======== ENTRIES PROVIDED ========

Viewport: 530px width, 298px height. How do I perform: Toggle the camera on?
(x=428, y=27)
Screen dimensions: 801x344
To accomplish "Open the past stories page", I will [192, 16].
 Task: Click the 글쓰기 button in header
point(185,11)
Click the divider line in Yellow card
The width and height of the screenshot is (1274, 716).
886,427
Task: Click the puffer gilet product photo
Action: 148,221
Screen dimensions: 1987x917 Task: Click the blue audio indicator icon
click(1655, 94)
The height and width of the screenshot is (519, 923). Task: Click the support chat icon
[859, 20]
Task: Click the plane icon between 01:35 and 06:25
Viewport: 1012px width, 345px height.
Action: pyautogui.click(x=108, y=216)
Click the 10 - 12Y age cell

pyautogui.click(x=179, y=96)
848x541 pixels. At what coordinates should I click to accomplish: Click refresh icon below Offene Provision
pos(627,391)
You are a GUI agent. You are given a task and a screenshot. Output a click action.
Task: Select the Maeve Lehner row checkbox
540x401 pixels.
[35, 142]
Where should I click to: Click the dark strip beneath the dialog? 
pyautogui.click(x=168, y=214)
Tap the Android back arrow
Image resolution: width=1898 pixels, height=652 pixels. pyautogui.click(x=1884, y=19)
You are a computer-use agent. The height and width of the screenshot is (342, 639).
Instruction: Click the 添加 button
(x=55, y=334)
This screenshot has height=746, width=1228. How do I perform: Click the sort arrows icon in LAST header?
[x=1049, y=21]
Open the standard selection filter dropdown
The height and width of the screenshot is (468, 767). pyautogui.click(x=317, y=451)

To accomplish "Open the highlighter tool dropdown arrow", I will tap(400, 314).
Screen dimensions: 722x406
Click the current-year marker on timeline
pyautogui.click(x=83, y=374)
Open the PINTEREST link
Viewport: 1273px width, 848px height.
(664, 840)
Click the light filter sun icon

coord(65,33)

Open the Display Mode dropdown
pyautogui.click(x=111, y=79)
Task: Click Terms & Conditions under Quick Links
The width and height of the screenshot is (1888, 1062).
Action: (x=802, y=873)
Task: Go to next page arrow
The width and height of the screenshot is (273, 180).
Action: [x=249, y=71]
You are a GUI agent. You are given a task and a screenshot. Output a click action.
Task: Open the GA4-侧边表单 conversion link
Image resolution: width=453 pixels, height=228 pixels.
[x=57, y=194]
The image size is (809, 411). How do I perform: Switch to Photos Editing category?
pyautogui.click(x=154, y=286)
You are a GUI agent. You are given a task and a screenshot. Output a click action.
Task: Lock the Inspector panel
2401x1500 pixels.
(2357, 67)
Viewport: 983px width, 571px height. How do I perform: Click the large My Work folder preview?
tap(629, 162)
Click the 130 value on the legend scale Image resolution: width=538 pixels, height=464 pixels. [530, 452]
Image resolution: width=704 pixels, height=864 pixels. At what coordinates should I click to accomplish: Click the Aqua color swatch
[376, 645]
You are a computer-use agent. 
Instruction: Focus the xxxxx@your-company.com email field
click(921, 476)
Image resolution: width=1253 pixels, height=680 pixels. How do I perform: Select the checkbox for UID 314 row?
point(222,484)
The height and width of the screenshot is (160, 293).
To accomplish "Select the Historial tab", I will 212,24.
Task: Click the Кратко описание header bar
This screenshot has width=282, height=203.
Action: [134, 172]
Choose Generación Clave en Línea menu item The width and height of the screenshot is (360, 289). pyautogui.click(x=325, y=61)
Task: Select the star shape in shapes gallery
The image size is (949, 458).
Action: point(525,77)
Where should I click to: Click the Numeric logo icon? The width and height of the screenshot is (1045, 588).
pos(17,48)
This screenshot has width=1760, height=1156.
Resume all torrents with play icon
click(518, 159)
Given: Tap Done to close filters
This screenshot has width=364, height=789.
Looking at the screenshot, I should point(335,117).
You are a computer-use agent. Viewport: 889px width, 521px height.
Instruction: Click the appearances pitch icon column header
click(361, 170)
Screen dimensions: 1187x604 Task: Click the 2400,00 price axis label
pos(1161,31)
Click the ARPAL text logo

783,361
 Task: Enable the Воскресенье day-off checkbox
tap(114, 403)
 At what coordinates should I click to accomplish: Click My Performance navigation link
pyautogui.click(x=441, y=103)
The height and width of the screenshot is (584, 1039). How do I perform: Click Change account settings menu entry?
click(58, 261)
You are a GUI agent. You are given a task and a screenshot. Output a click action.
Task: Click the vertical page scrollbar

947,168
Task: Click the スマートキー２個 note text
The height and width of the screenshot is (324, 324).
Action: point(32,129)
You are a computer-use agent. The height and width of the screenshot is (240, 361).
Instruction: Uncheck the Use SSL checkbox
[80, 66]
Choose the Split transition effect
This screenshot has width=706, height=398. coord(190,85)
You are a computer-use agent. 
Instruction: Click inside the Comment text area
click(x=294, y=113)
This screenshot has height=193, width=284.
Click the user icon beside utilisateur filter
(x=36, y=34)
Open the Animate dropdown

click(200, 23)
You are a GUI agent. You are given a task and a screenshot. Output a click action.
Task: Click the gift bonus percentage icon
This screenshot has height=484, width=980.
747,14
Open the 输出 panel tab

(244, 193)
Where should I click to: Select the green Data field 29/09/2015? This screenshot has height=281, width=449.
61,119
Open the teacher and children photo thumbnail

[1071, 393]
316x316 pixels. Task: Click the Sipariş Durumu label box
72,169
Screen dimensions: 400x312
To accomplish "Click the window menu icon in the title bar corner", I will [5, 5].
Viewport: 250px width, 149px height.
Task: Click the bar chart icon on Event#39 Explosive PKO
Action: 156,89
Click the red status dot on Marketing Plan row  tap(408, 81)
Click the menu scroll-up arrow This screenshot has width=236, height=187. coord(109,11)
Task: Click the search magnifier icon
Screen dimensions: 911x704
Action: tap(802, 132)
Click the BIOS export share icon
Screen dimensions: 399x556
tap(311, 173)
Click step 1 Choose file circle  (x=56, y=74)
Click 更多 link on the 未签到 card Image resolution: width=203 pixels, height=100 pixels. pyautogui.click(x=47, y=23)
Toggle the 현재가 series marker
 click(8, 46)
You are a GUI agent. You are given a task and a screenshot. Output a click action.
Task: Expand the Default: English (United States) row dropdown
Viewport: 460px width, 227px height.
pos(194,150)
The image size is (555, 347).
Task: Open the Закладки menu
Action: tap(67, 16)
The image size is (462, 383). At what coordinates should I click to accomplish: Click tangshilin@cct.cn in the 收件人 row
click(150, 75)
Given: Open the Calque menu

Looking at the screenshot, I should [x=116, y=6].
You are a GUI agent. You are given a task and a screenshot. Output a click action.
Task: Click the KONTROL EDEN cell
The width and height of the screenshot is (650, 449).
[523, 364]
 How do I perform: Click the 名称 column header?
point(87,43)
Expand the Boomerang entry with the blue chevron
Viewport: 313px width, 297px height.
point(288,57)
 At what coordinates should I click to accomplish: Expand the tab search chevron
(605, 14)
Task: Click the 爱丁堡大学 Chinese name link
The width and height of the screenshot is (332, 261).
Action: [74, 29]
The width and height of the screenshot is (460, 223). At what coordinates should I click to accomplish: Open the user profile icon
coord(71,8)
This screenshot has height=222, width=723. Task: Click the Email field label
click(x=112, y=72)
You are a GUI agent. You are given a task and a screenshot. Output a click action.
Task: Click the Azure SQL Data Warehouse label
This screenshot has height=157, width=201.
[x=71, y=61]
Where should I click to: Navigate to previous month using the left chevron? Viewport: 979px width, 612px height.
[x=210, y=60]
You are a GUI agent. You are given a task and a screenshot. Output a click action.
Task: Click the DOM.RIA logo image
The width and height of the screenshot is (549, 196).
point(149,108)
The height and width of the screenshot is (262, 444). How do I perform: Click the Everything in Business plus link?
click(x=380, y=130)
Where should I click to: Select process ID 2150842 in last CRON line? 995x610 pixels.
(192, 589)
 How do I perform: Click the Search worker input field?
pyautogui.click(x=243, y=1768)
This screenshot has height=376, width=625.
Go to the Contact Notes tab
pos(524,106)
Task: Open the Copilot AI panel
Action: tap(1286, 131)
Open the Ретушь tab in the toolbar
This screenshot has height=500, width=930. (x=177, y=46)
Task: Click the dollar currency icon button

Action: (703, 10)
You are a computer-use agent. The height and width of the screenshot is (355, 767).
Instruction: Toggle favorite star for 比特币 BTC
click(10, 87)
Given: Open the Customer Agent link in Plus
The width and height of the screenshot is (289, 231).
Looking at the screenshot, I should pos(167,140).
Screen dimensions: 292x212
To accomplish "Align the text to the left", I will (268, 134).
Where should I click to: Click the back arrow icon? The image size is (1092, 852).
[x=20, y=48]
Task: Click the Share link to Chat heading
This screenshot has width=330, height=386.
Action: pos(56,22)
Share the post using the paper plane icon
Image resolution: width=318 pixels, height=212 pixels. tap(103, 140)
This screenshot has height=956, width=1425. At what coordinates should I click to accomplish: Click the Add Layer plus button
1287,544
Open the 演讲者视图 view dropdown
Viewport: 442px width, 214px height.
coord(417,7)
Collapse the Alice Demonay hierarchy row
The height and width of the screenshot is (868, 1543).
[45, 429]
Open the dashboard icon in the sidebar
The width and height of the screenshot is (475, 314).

========

» PROBLEM DESCRIPTION
In the listing, starting at the line containing "316x316 pixels. Task: Click" and ending at the line containing "Click the red", swap "title bar" for "caption bar" and give those lines again with nothing else changed.

» RESULT FOR THIS TASK
316x316 pixels. Task: Click the Sipariş Durumu label box
72,169
Screen dimensions: 400x312
To accomplish "Click the window menu icon in the caption bar corner", I will [5, 5].
Viewport: 250px width, 149px height.
Task: Click the bar chart icon on Event#39 Explosive PKO
Action: 156,89
Click the red status dot on Marketing Plan row  tap(408, 81)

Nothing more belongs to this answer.